■ Requirement A
Summarize the thread on slow MyISAM imports in two sentences.
■ Requirement B
Write out the stretch of the thread on slow MyISAM imports from "Any index including" through "33 billion checks.", swapping "overhead" for "extra cost".

■ Page text
___
-3

I have a table with 33 million unique record. New records inserted in it twice in a week. when I import data its take about 8 to 9hrs. The new file which used to load has 6 to 7 million record s. How can i optimize this? Table engine is MYISAM.

1 Answers1

2

Indexing = overhead

Any index including unique indexes are a bit of extra work to be done when inserting the row (aka overhead). It's not necessarily a lot of work when take individually -- especially since compensate by helping speed things up when reading information but -- it does add up.

When inserting a new row into a table with indexes, every column which is included in an index must be registered into the index file; every unique constraint must be checked before insertion to make sure no duplicates are saved.

Imagine having to check 33 million rows of unique values once for every inserted row. If you're inserting 1 million extra rows that's 33 billion checks.

Drop uniqueness in favor of PK:

If you drop the uniqueness constraint you will be able to insert rows much faster. Unfortunately if you can't guarantee that the newly imported values are unique without checking then you kinda need the uniqueness constraint.

Also dropping the uniqueness constraint means that when you query that table searching for a particular item filtering based on the column that used to be unique the query will be slower (much slower in 33 million rows).

If you can guarantee that they are unique or can leave the checking for a later stage (clean of duplicates) then you can just setup a primary key with auto_increment or UUID and do the duplicate cleanup afterwards.

If you don't need to query that table using the unique column (if you can change the application to query by primary key) things will move much faster.

Mihai Stancu
  • 15,848
  • 2
  • 33
  • 51
___
■ Information supplied
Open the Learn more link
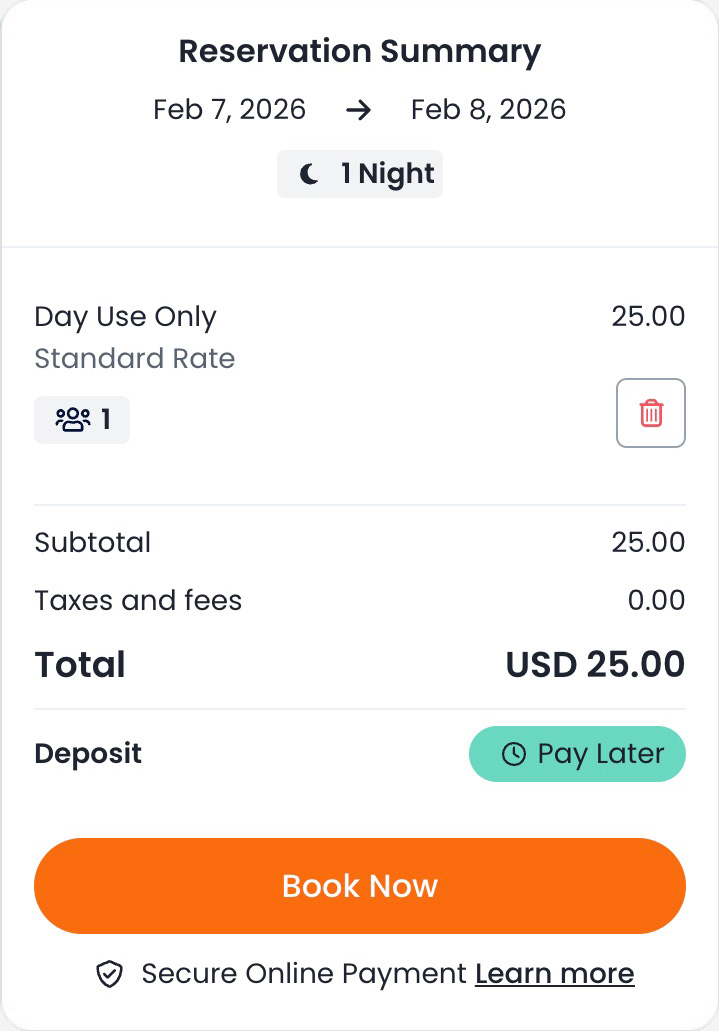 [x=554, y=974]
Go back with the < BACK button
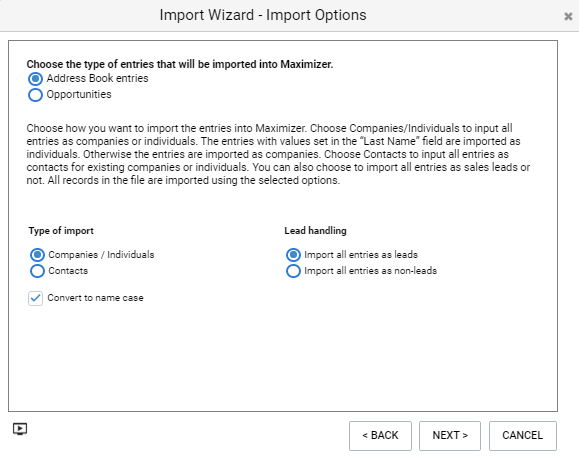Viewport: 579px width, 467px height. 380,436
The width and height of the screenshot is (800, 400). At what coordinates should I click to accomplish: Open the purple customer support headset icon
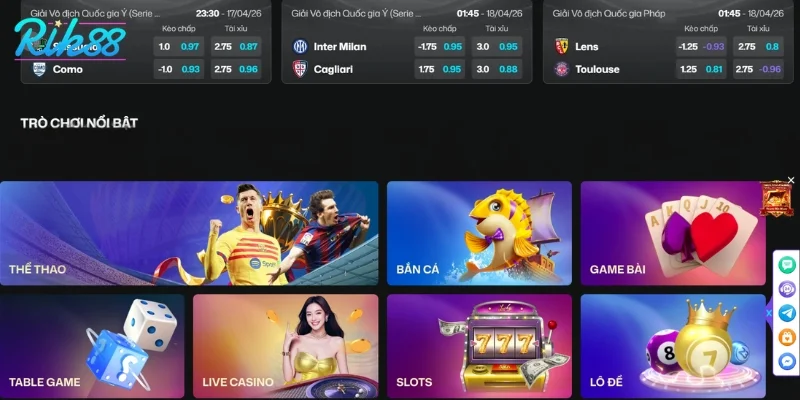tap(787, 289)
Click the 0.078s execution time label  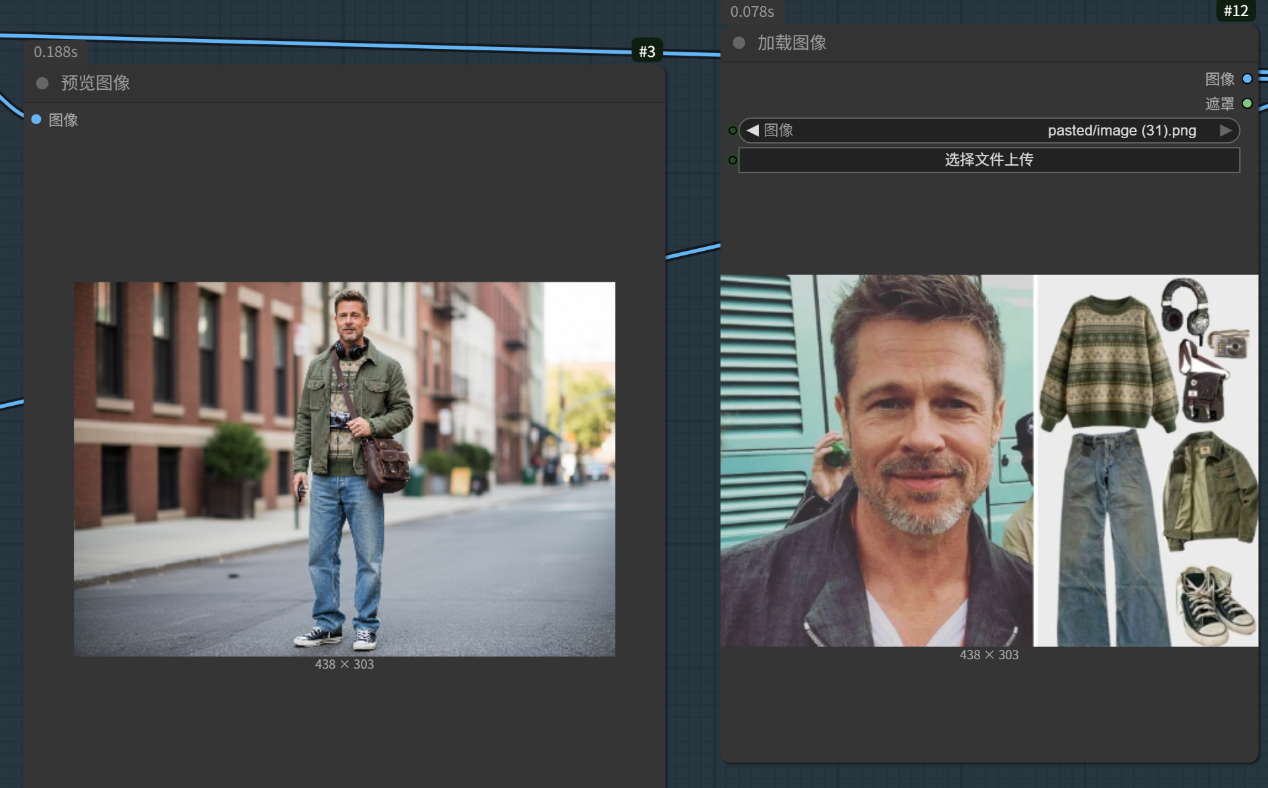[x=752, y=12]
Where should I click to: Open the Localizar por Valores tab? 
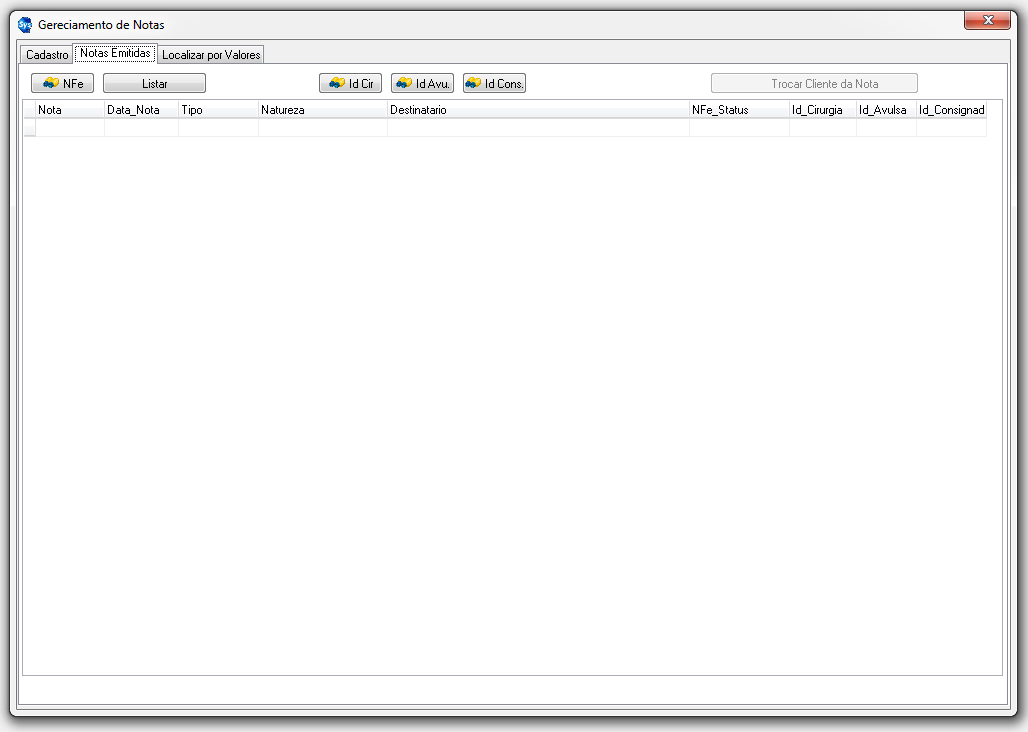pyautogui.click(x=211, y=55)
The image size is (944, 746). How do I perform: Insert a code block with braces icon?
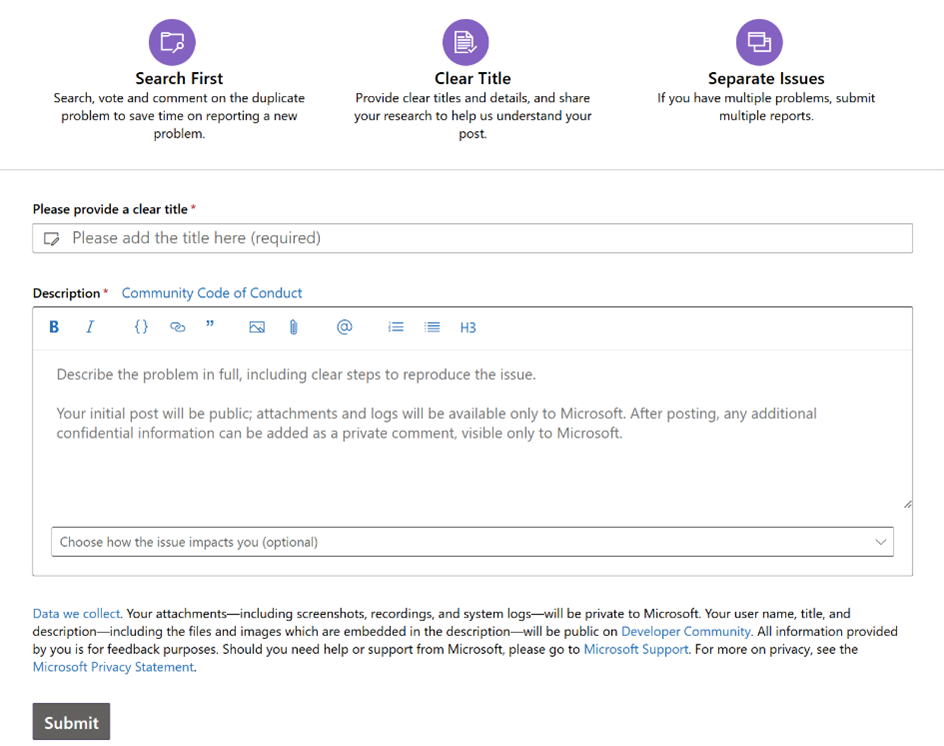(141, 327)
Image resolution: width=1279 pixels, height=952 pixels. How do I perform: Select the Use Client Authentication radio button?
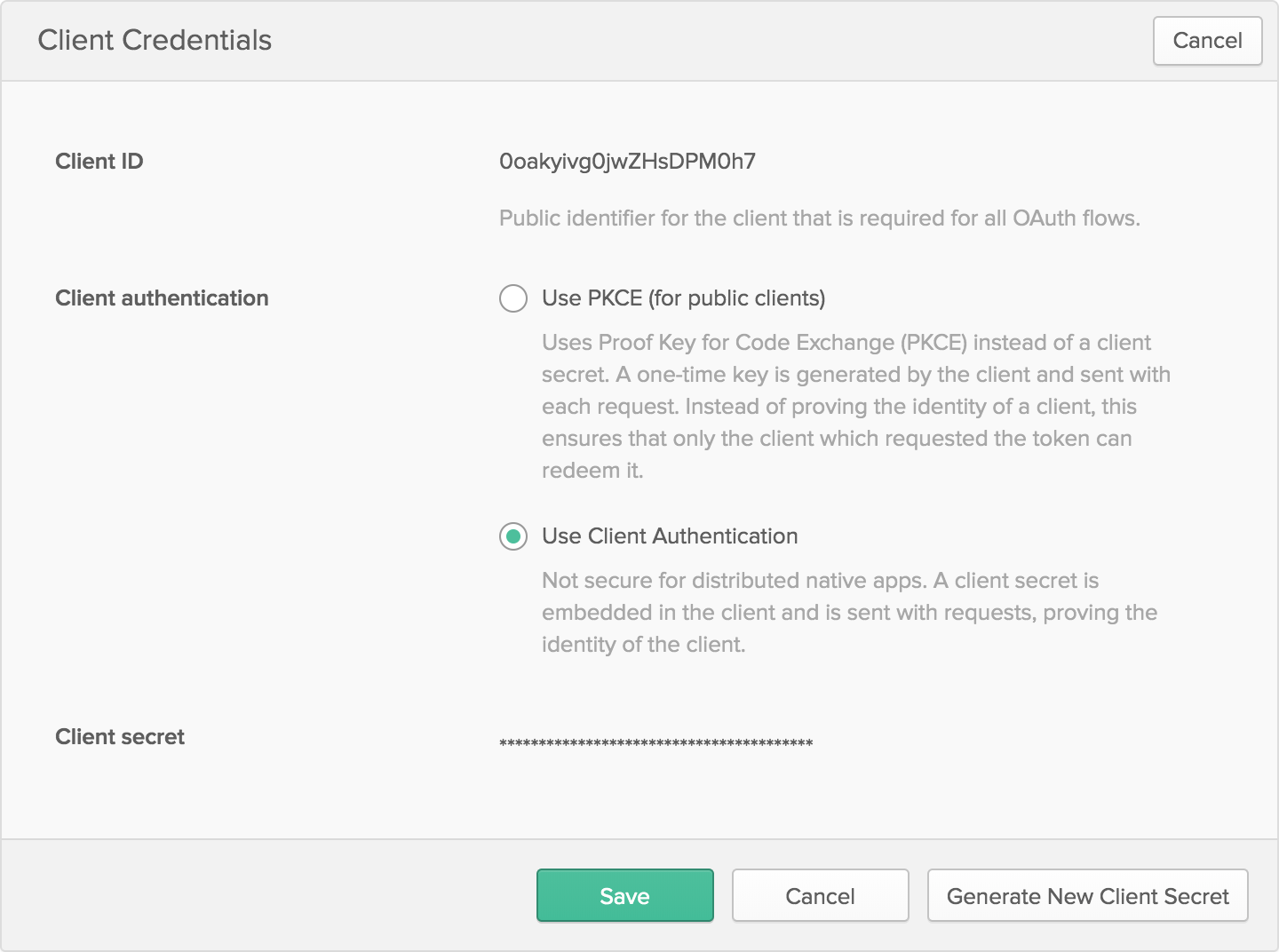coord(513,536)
___
■ Solution A
A MyISAM table holds 33 million unique records and receives 6 to 7 million new records twice a week, with each import taking about 8 to 9 hours. The reply says indexes, especially uniqueness checks, add overhead to every insert, and it suggests dropping the uniqueness constraint in favor of an auto_increment or UUID primary key with duplicate cleanup afterwards, though queries filtering on the formerly unique column would then be slower.

■ Solution B
Any index including unique indexes are a bit of extra work to be done when inserting the row (aka extra cost). It's not necessarily a lot of work when take individually -- especially since compensate by helping speed things up when reading information but -- it does add up.

When inserting a new row into a table with indexes, every column which is included in an index must be registered into the index file; every unique constraint must be checked before insertion to make sure no duplicates are saved.

Imagine having to check 33 million rows of unique values once for every inserted row. If you're inserting 1 million extra rows that's 33 billion checks.